** What is required **
Restate, exactly as written, the entries below from the line that holds "Given: Click the VALOR section heading" through the line that holds "You are a computer-use". Pictures are not part of the copy.

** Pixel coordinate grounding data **
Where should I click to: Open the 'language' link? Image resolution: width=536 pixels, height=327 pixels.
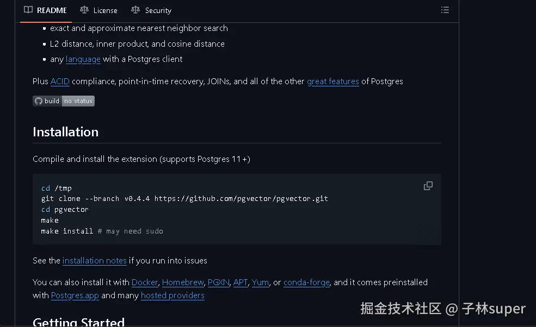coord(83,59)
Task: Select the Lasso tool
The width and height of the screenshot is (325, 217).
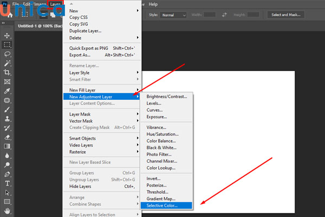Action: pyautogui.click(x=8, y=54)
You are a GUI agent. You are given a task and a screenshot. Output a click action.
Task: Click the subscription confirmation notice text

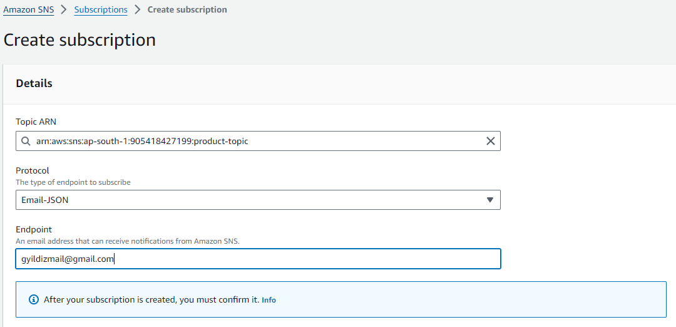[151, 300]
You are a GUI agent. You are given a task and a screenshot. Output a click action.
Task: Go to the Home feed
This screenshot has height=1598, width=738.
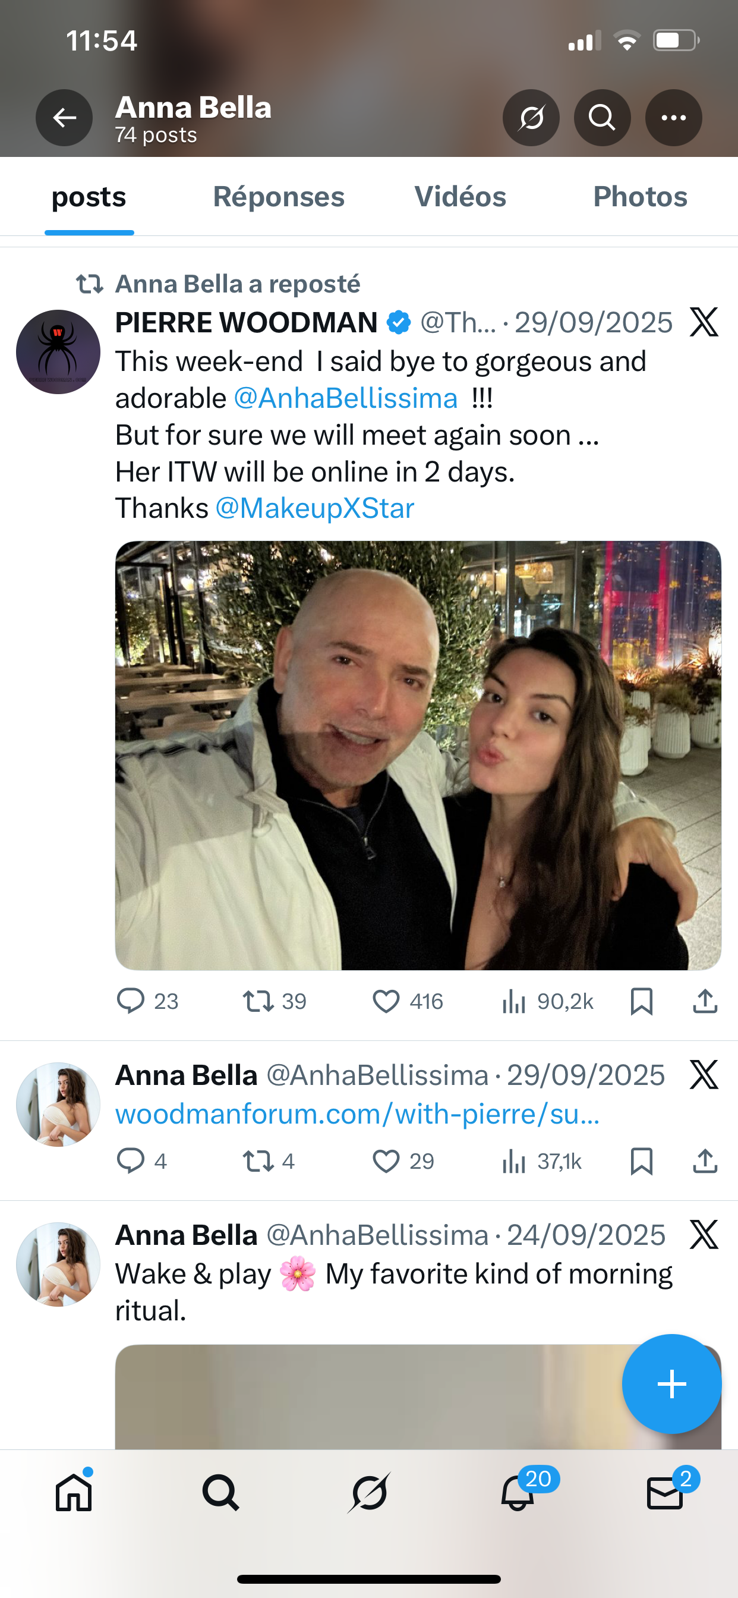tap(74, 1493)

...

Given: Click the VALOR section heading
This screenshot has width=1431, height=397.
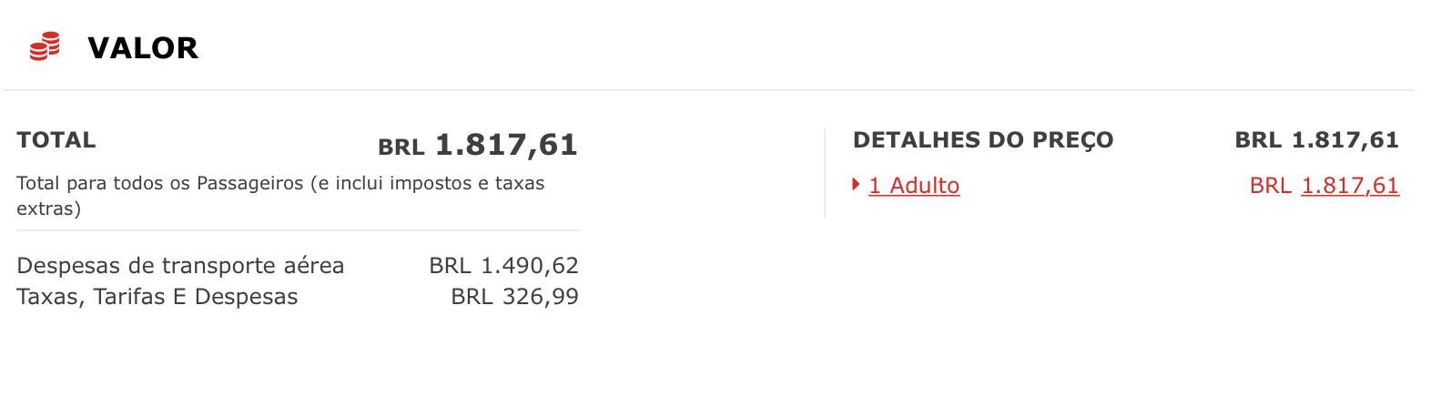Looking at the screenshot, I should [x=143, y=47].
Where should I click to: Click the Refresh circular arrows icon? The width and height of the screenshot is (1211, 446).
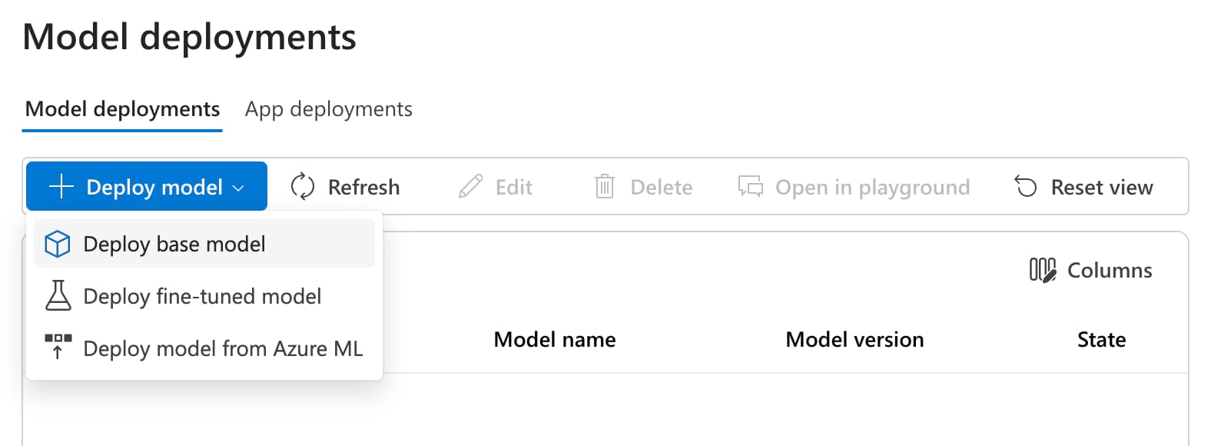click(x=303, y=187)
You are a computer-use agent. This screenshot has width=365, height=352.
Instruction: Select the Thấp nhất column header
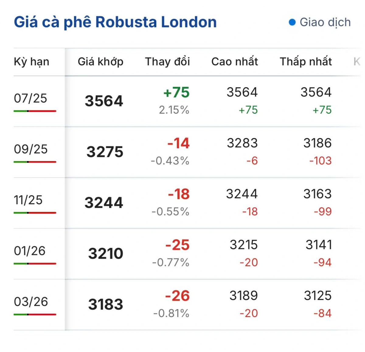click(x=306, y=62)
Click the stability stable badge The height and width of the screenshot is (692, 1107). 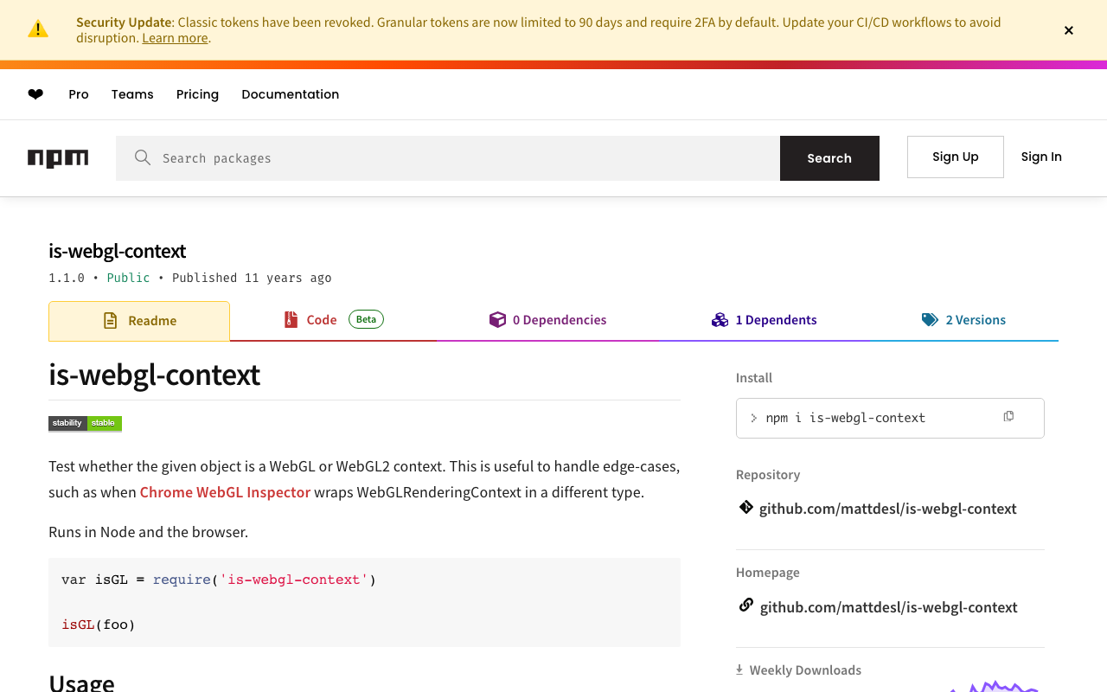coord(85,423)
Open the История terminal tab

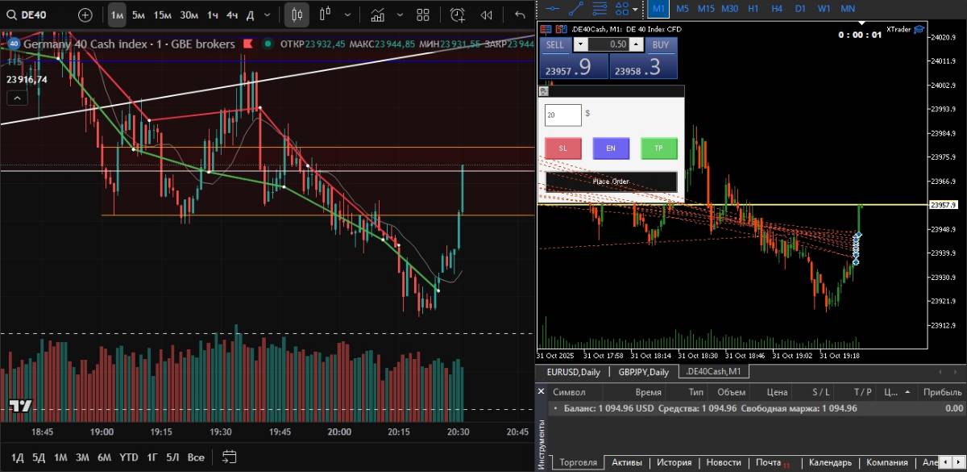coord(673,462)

** Result for this exercise **
Given: Click the VALOR section heading
This screenshot has width=1431, height=397.
Looking at the screenshot, I should [x=143, y=47].
Where should I click to: Click the Refresh circular arrows icon? The width and height of the screenshot is (1211, 446).
click(x=303, y=187)
You are a computer-use agent. This screenshot has width=365, height=352.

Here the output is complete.